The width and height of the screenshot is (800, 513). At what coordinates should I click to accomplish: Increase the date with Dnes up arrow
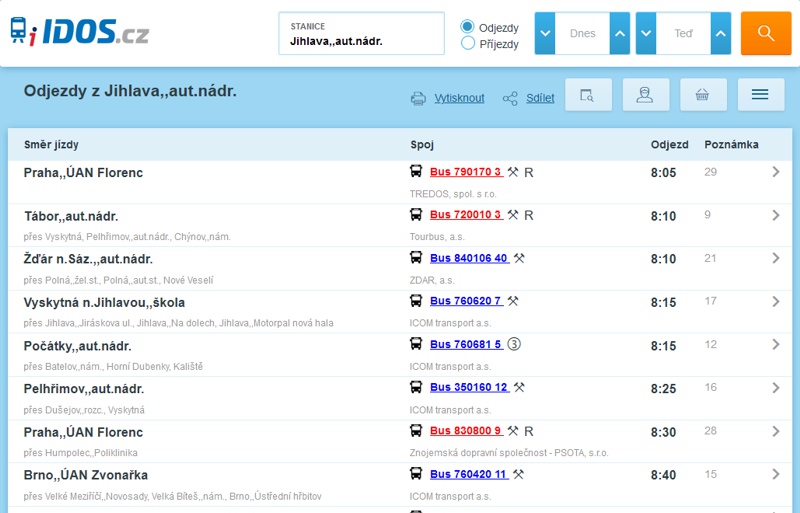pos(620,34)
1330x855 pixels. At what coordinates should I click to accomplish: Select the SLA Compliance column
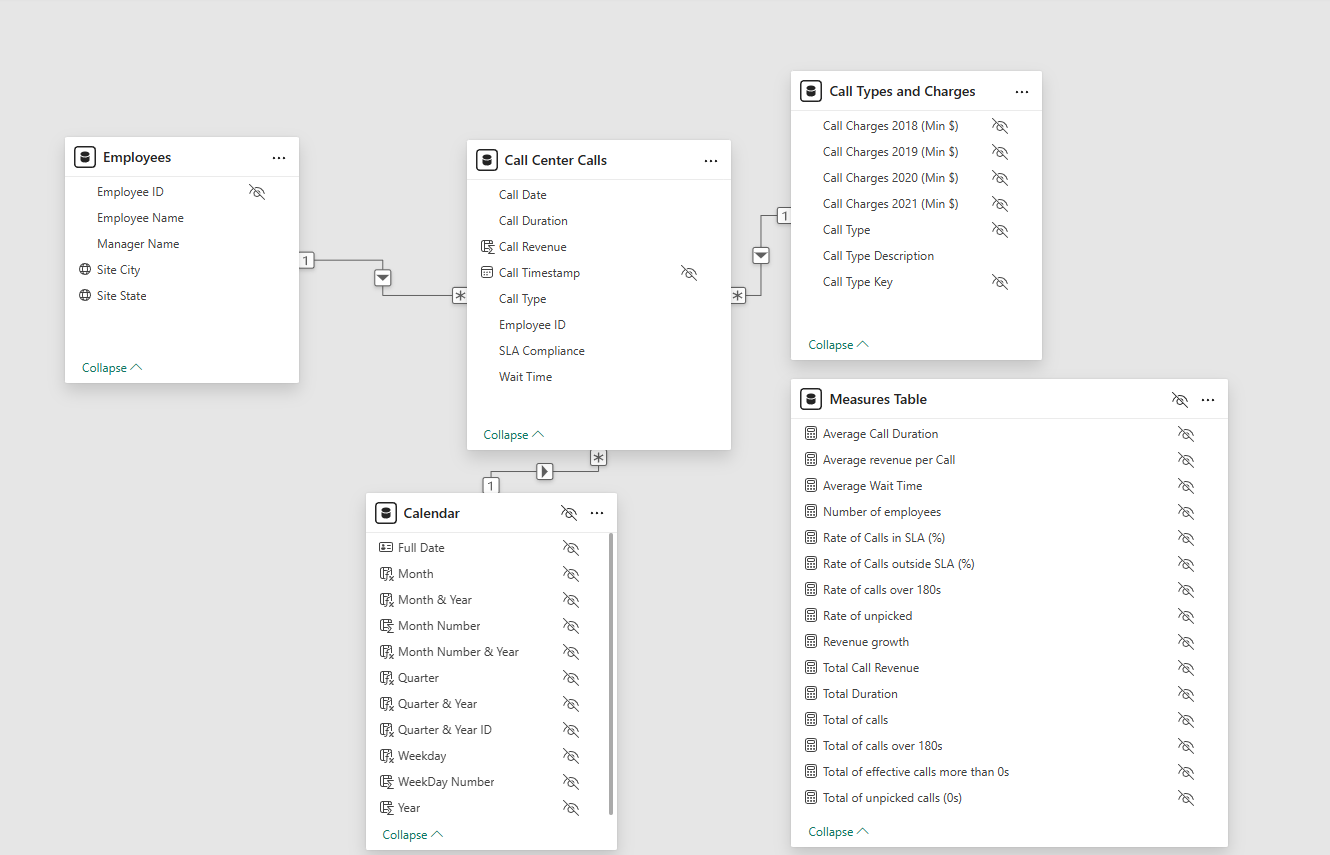pos(541,351)
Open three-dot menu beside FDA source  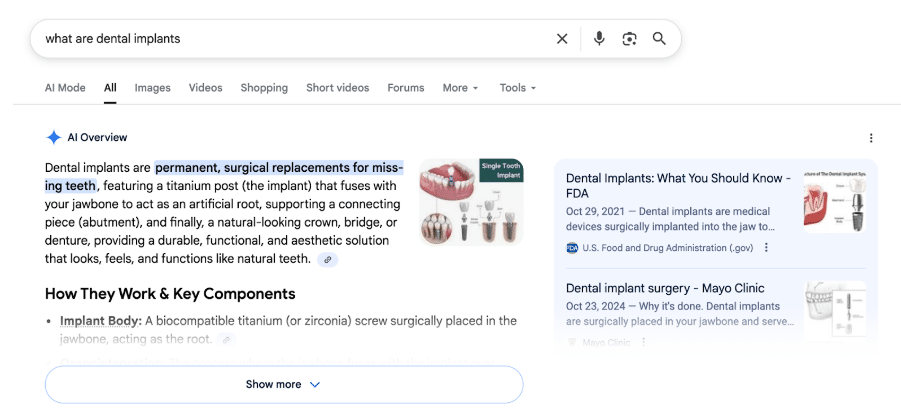click(767, 248)
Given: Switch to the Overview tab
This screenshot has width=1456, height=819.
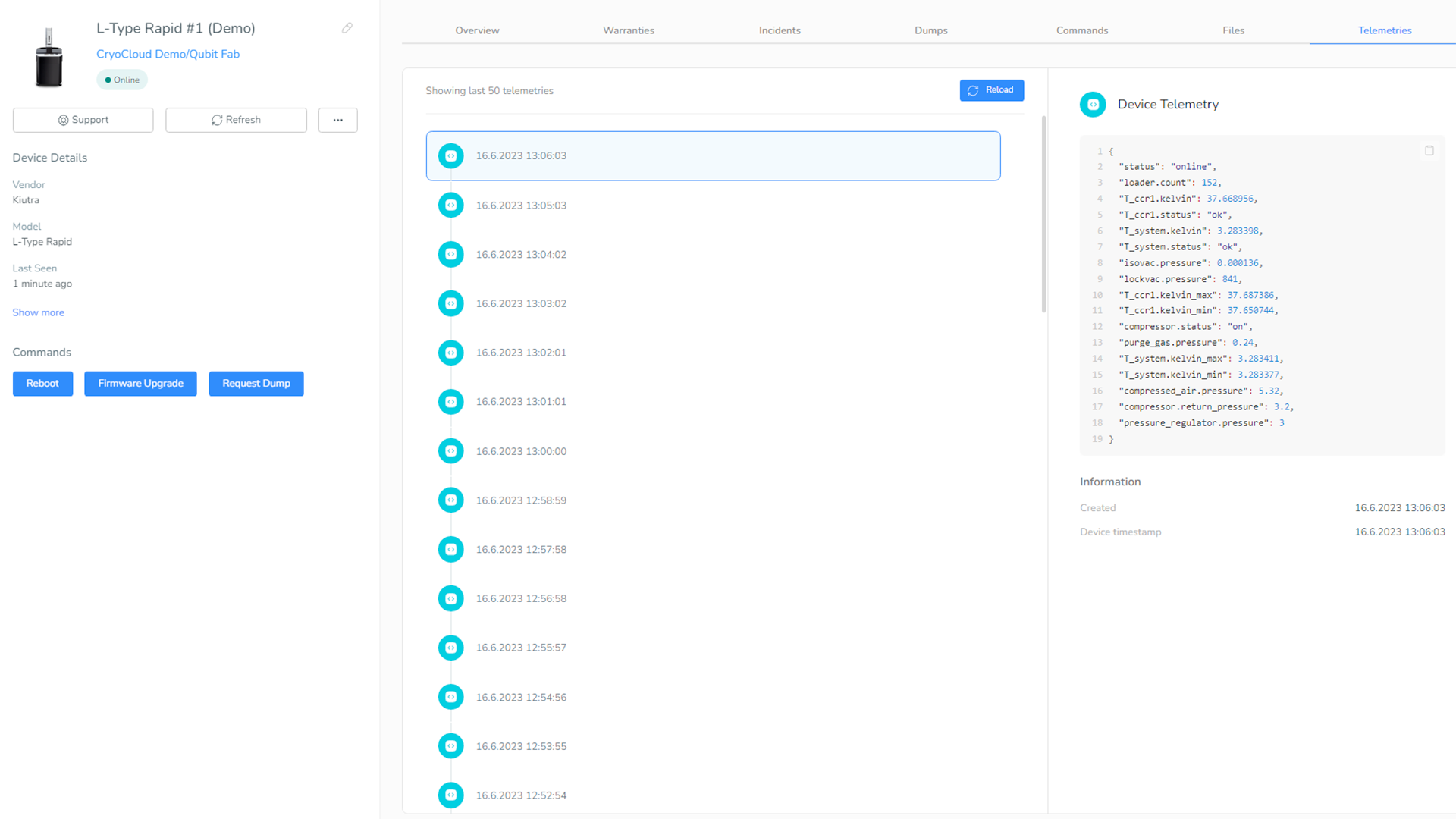Looking at the screenshot, I should [x=478, y=30].

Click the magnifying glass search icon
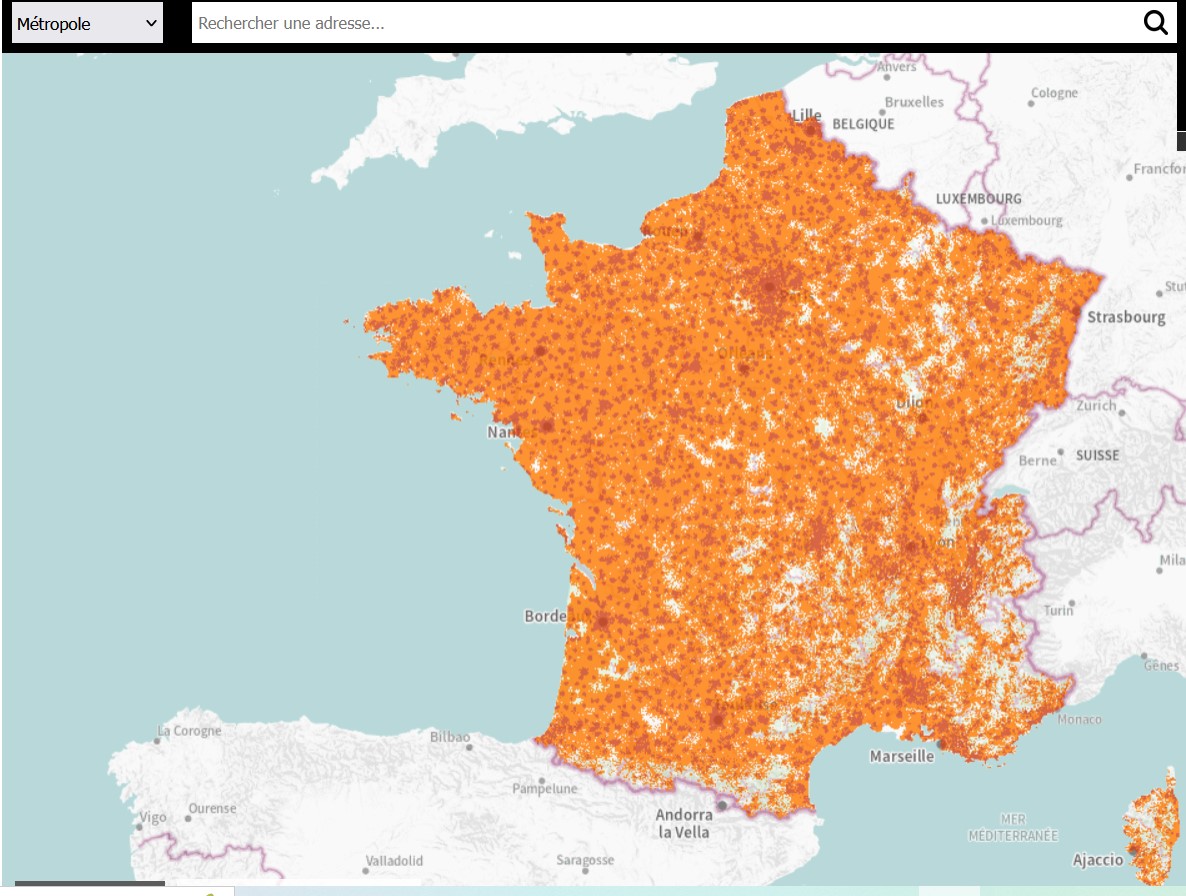click(1155, 23)
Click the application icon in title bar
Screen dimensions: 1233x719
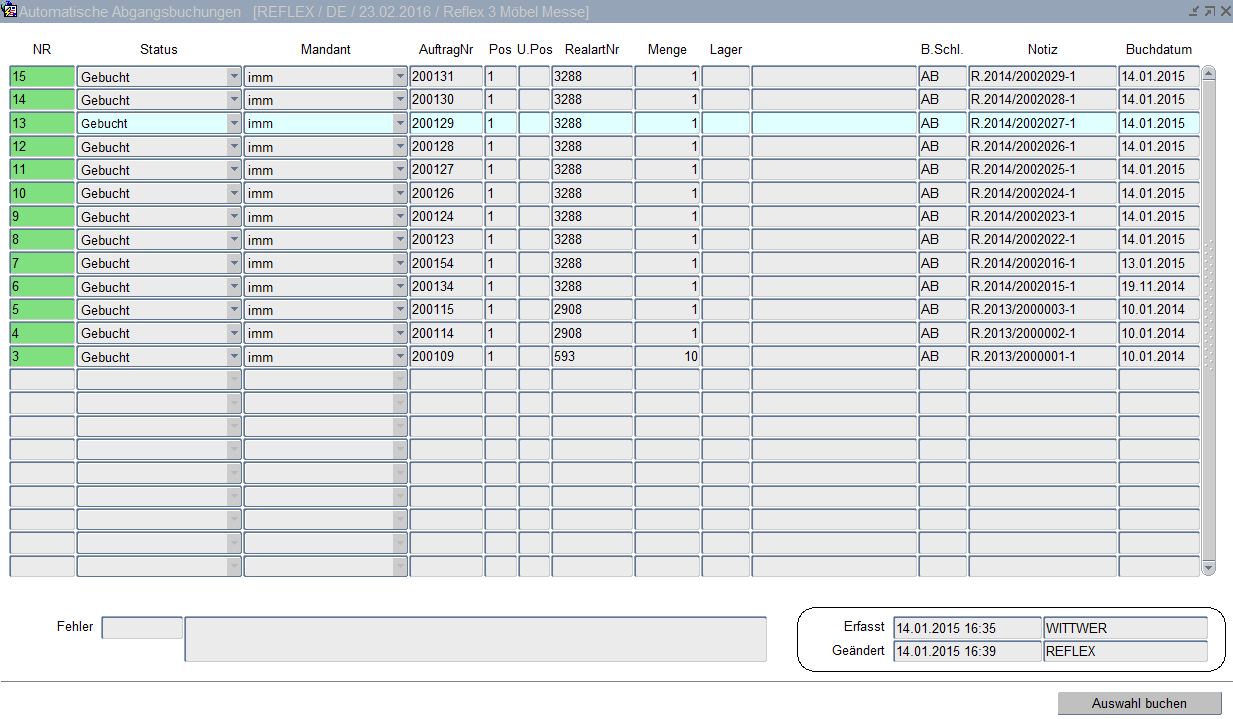(x=11, y=11)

····················

• _Problem requirements_
Reproduce the listing verbatim, starting at the line containing "Click the magnifying glass search icon" and ending at the final line of the listing, with both ends included and the pictures omitted.

• _Solution for this exercise_
Click the magnifying glass search icon
click(1155, 23)
Click the application icon in title bar
Screen dimensions: 1233x719
(x=11, y=11)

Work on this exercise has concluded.